The depth of the water allowed trading ships in medieval times to tie up quite close to the shore so warehouses and shops of various sorts sprang up and wholesale fish and fruit and vegetable markets developed at the Eminönü neighborhood, of Fatih district. No one knows to this day whether the Mısır Çarşı is the Egyptian Bazaar or the Corn Bazaar, but it was on the wharves there that corn (mısır) was unloaded from ships coming from Egypt (Mısır).
What had started under the East Romans (later Byzantines) continued more or less the same under the Ottomans except the population grew and the city expanded. Members of the imperial dynasty built palaces in Eyüp district as well as mosques and medreses (schools), traveling there by boat. The palaces are now gone and it’s a pity they can’t tell us their tales.
For instance the chronicler, Mehmed Raşid Efendi, writes that the debate over attacking Venice in the Morea in 1714 occurred in the Eyüp home of Sultan Ahmed III’s mother who was Greek, not in the Council of State’s formal meeting room at Topkapı Palace.
Eyüp hallowed area
The Ottomans also considered Eyüp a particularly hallowed area in which to be buried since the main mosque contained the body of one of the Prophet Mohammed’s companions, turning the place into one of the three holy places of pilgrimage in Islam.

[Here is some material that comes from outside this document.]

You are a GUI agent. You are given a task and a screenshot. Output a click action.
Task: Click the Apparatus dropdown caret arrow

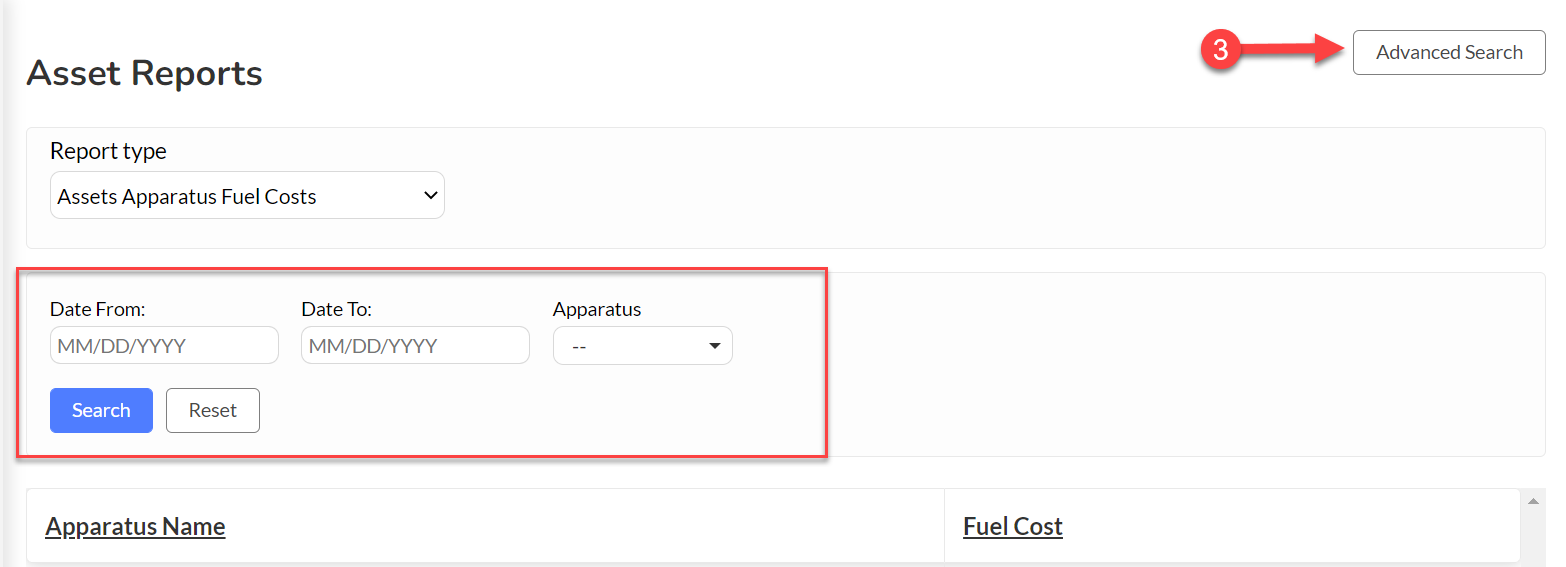click(714, 346)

Many quite interesting headstones and mausoleums give visitors today the impression that the place is a city of the dead.
The undeveloped land on the northern side of the Golden Horn between Eyüp and the Kasımpaşa quarter of Beyoğlu district must have been very tempting, because some sultans began to erect small palaces on the Galata side around Kasımpaşa, where there were a few tiny settlements and a cemetery.

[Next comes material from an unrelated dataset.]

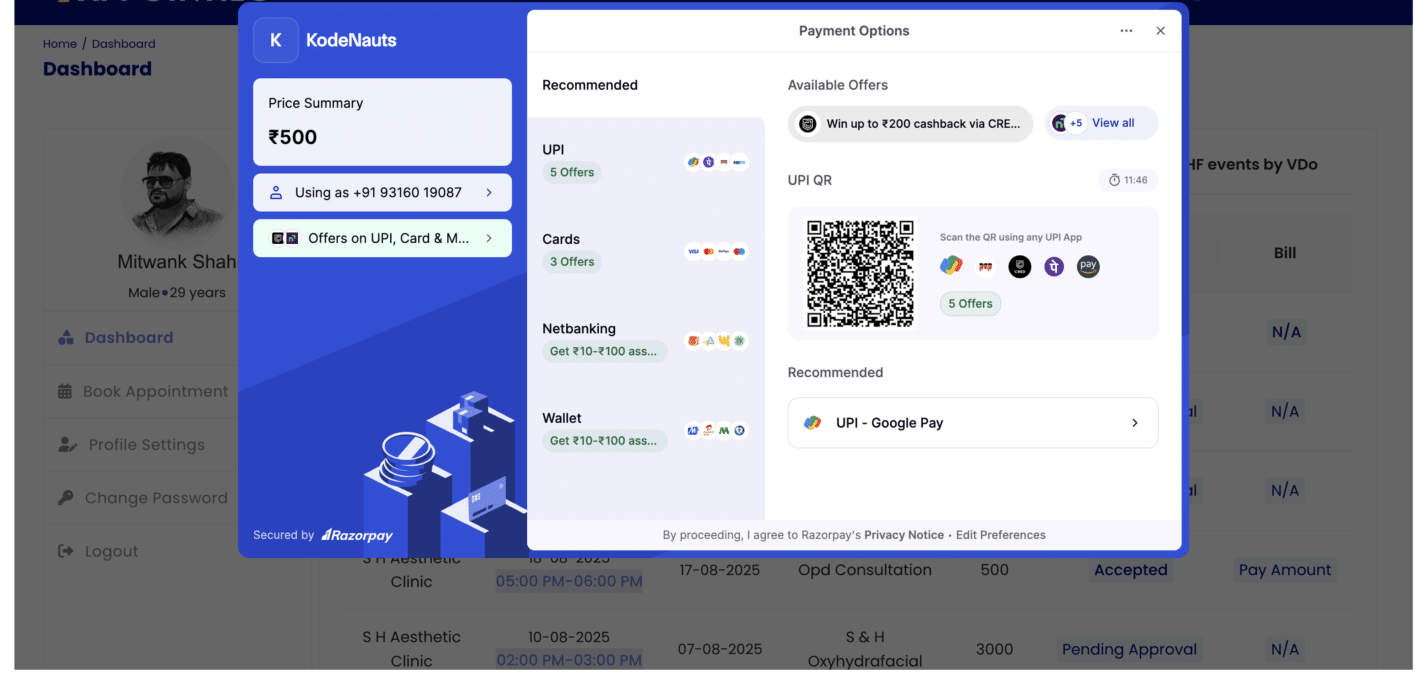Open the three-dot menu in Payment Options

(1126, 31)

At the beginning of the 17th century, Sultan Ahmed I had a small kiosk with private quarters for his harem built here along the shore, and travel writer Evliya Çelebi talks of how he and friends would go break their fast in this area during the nights of Ramadan.

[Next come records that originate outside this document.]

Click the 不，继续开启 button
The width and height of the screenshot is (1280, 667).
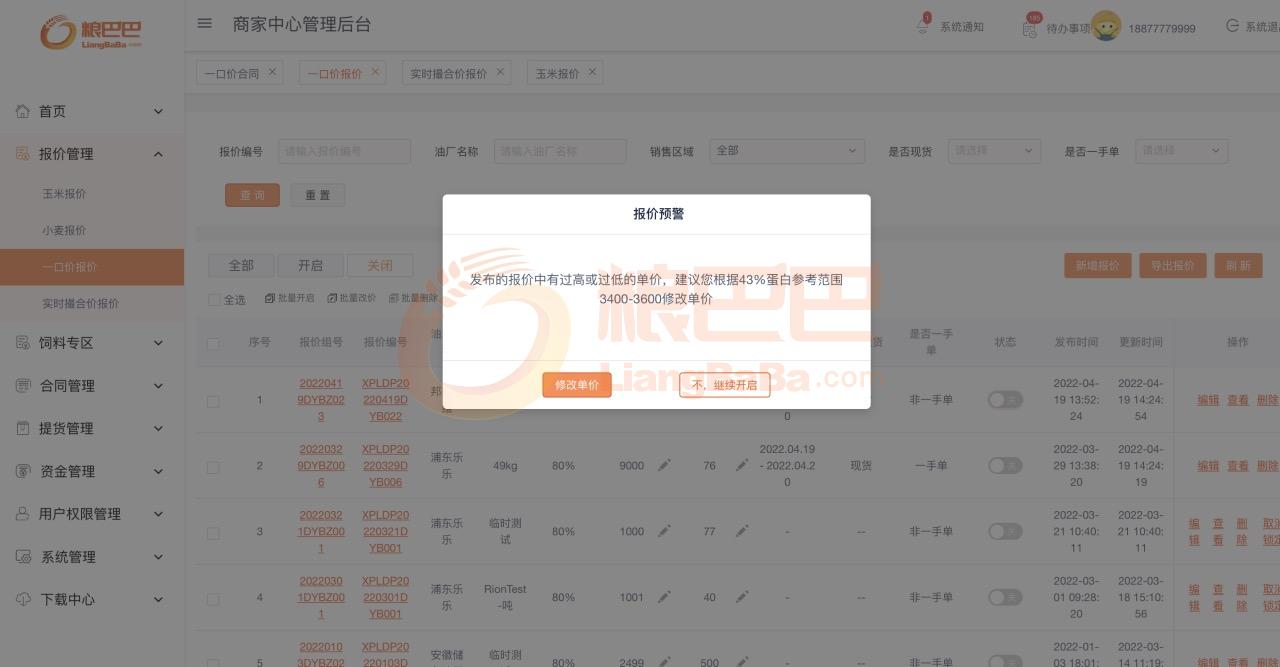(x=724, y=385)
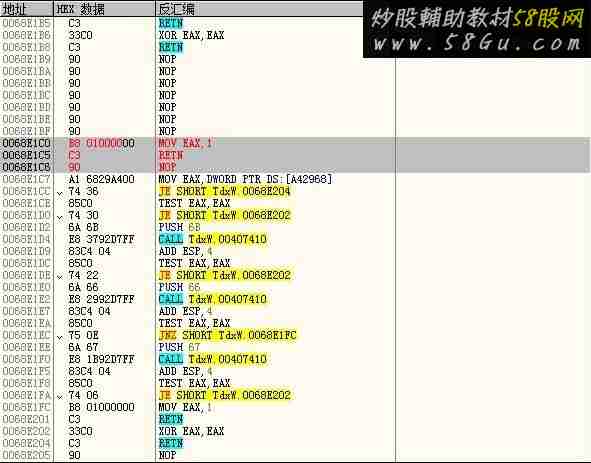The image size is (591, 463).
Task: Select the jump arrow marker at address 0068E1CC
Action: point(60,193)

The whole area around Kağıthane district was transformed at the beginning of the 18th century when Sultan Ahmed III with his grand vizier turned this northern part of the Golden Horn into a pleasure park. The sultan had a small palace built and surrounded it with kiosks, pools, fountains, hamams and gardens laid out in western fashion during what has been termed the Lale Devri (Tulip Period). Here the streams that drained into the Halic were called the “Sweet Waters of Europe.”
Following the end of the Tulip Period, this became an area for the wealthy and the well-connected to see, be seen and to go pleasure boating, until the water became too polluted.
The northeastern portion of the Horn around Kasımpaşa was where Fatih Sultan Mehmed II had shipyards built shortly after his conquest of the city. They were transformed during the 19th century to handle modern ships and contribute their share of the polluting. They still stand.
The merchants and warships are gone today, and undoubtedly Sultan Ahmed III and his grand vizier would be happy to see that the Golden Horn is once again being turned into a place for meetings and pleasure.